Major streets -- Mission, Howard, New Montgomery, Second, First, and Fremont Streets -- would get wider sidewalks, road diets, transit lanes, and boarding islands. The planning department is also looking at creating a transit-only plaza on Mission between First and Fremont.
The plan would also create several "Living Streets" engineered for calmer motor vehicle traffic on blocks of Spear, Main, Beale. These blocks would be characterized by fewer vehicle lanes, "significantly" wider pedestrian space on one side, and amenities like bike-share stations, café seating, and retail kiosks. Alleys in the area would also be pedestrianized to help relieve crowding on more congested streets, and an underground tunnel underneath Beale may connect the transit center to BART and Muni's Embarcadero Station.
New open spaces would be created around the station, including a 5.4-acre park on top of the transit center.
Walk SF Executive Director Elizabeth Stampe said the plan seems like "a great way to create streets where pedestrians truly have priority where so long pedestrians have been at the very bottom of the totem pole."
"South of Market is such a dangerous and unwelcoming area to walk now, and if we're going to put this major transit center here, we've got to reconfigure the streets to make them better for walking," she added. "This is a promising start."

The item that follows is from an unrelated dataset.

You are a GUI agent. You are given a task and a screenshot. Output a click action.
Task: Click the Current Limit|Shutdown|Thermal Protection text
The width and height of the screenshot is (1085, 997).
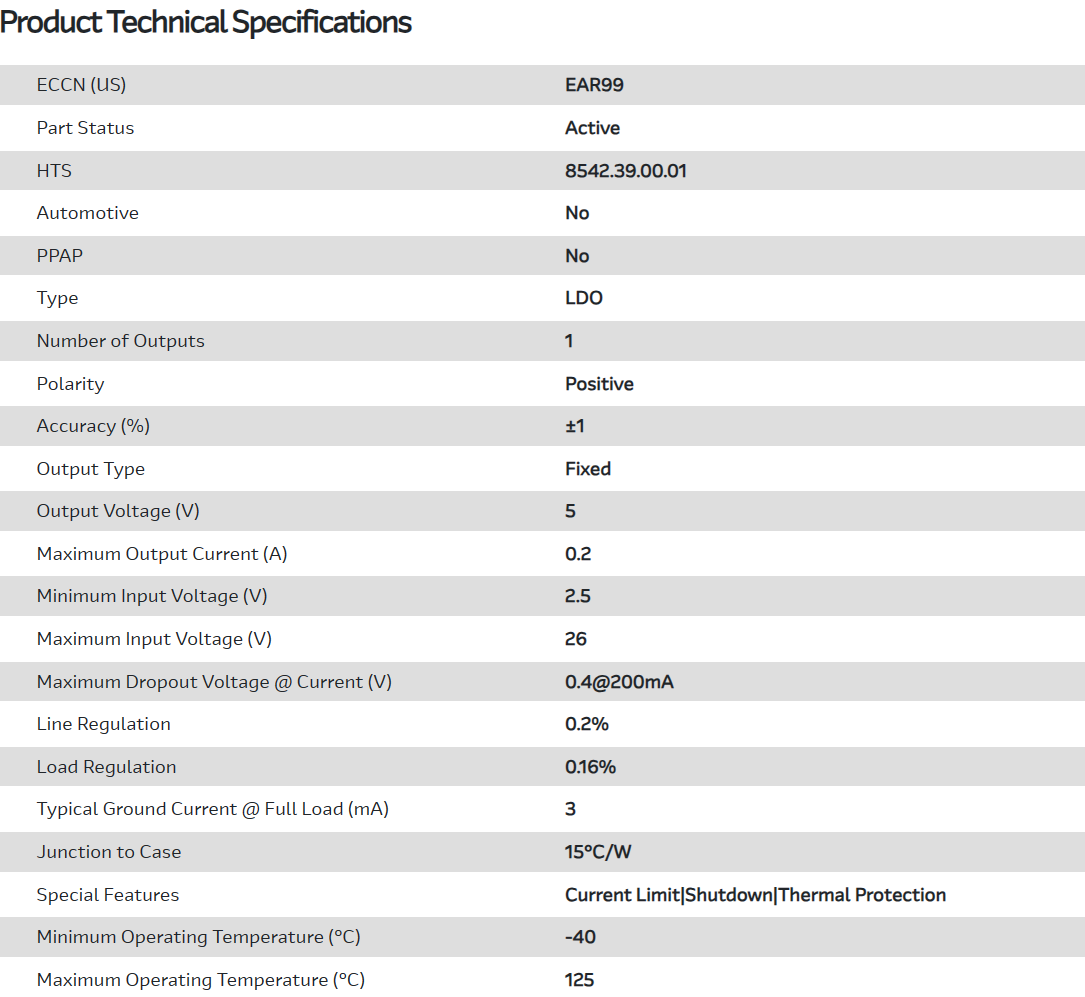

Bike improvements include a block-long, off-street bike path from Folsom to Howard (between 1st and 2nd) feeding a bike ramp directly into the transit center. Conventional bike lanes would also be added to Fremont, Beale, and Main Streets between Market and Folsom, with a bike box at Beale and Howard.
In another bid to reduce congestion from single-occupant vehicles, the plan would facilitate "casual carpooling," already a regular practice for Bay Bridge commuters, by creating designated waiting areas on some streets.
On top of improvements for car-free travel within the area, limiting the amount of parking is also crucial to avoid inundating downtown with more cars, said Joshua Switzky of the SF Planning Department.
"Limiting the supply of parking in downtown has been the most effective tool in limiting congestion as downtown has grown over the past several decades," Switzky told the Planning Commission last week. "While we can provide all the public transportation options that we can afford, if we don't limit parking supply, that will work against us."
Parking maximums in the district now cap space set aside for car storage at 7 percent of a building's gross floor area. The current reform plan proposes reducing the maximums by 50 percent, but it might go farther. Switzky said the percentage-based cap could be switched out for an absolute cap, since percentage-based caps "scale infinitely" regardless of a building's height.
"If we don't change those rules as we're proposing, there could be over 2,000 spaces built in this transit core," said Switzky. The district-wide cap -- a first for San Francisco -- would be determined by a study based on targets for limiting car trips and congestion, he said.
Livable City Executive Director Tom Radulovich praised the absolute maximum, saying it would close loopholes often used by developers to build excessive amounts parking in projects like the City Place mall planned in mid-Market. "Unless you really limit office and commuter parking, you're not going to get the traffic reduction you need to make the streets safe and livable," he said.
The cap, along with other progressive planning regulations in the Transbay District, should be expanded to consistently enhance the public realm throughout downtown, Radulovich said.
"The fact that it has a pretty complete streetscape plan -- they're looking at a lot of sidewalk widening, bicycle improvements, transit improvements -- is huge," he said. "Taking on that corner of the SoMa grid, and really beginning to calm those streets, is really positive, and it's something we'd really like to see extended to the rest of the SoMa grid. Putting pedestrians and cyclists and transit first on SoMa streets ahead of the automobile -- that's long overdue."